TASK DETAILS>
Restate word for word the lines of the material below, from the line with "[Next page] (67, 1626)" to the line with "Detroit Lions Taz Hip", both lines included, and no others.

DATA>

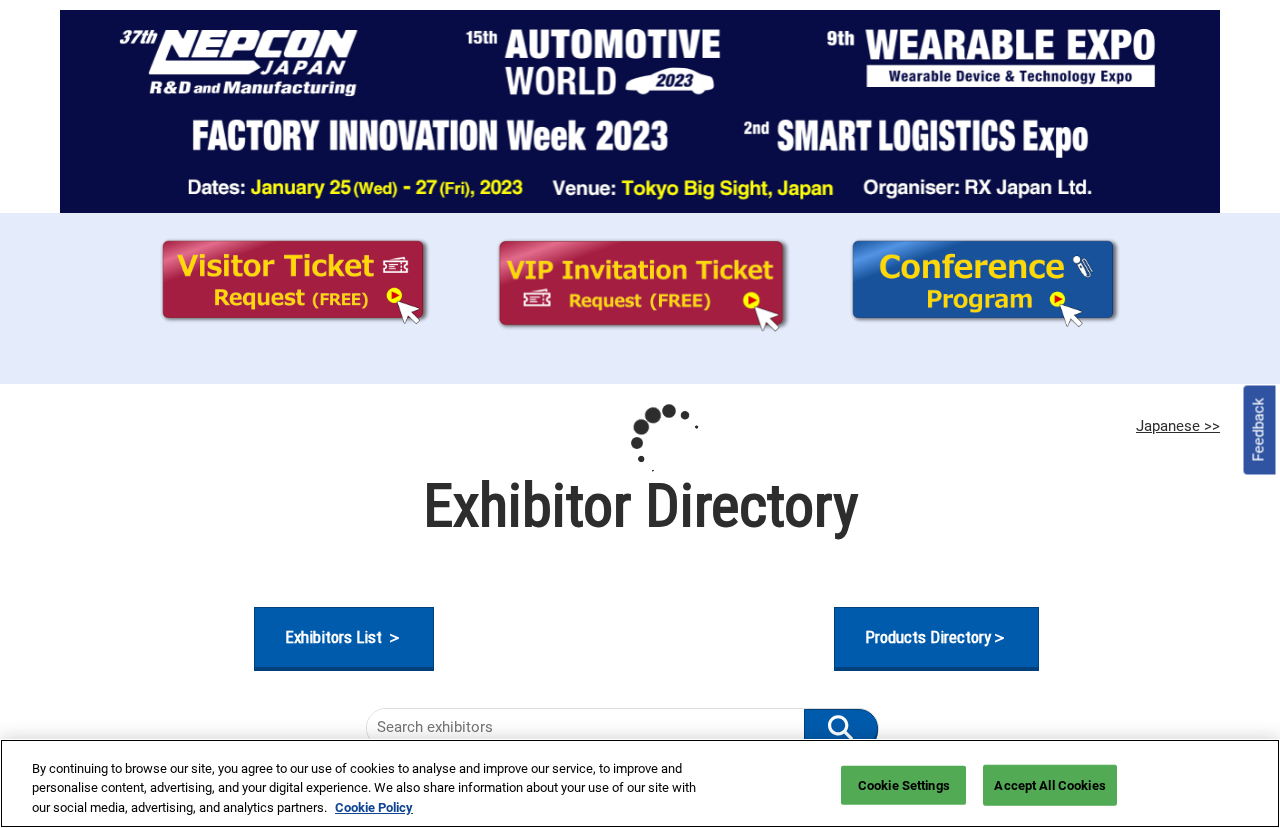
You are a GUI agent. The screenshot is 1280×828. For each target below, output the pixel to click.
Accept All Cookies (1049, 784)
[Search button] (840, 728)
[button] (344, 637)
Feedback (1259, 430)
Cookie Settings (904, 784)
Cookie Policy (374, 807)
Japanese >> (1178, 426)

--

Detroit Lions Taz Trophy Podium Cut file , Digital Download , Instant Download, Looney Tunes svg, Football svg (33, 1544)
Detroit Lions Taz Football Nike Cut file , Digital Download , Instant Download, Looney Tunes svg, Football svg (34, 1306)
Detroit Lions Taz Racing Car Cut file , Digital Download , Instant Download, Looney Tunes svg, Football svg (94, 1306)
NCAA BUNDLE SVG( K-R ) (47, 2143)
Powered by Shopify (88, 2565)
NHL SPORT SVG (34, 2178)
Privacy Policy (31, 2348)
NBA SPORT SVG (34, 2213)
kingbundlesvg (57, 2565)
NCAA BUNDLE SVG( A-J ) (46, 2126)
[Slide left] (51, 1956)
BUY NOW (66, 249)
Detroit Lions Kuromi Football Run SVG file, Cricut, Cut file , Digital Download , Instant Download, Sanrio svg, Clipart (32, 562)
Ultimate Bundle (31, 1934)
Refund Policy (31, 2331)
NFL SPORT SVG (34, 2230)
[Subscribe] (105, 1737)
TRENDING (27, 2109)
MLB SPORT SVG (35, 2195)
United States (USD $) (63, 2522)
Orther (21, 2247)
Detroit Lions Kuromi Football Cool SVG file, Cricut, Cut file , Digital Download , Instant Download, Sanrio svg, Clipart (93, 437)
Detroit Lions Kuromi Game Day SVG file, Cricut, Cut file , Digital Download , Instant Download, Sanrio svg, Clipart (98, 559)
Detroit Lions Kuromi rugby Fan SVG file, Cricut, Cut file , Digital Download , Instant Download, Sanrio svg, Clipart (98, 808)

* * *

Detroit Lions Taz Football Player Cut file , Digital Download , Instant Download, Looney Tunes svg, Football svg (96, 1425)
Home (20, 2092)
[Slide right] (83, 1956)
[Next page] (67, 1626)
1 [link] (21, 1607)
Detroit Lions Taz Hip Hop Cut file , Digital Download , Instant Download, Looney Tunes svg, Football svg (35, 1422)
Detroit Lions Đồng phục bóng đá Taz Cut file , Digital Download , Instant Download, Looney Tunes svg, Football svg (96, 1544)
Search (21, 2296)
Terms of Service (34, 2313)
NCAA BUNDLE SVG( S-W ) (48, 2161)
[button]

EXERCISE OUTPUT>
[Next page] (67, 1626)
1 [link] (21, 1607)
Detroit Lions Taz Hip Hop Cut file , Digital Download , Instant Download, Looney Tunes svg, Football svg (35, 1422)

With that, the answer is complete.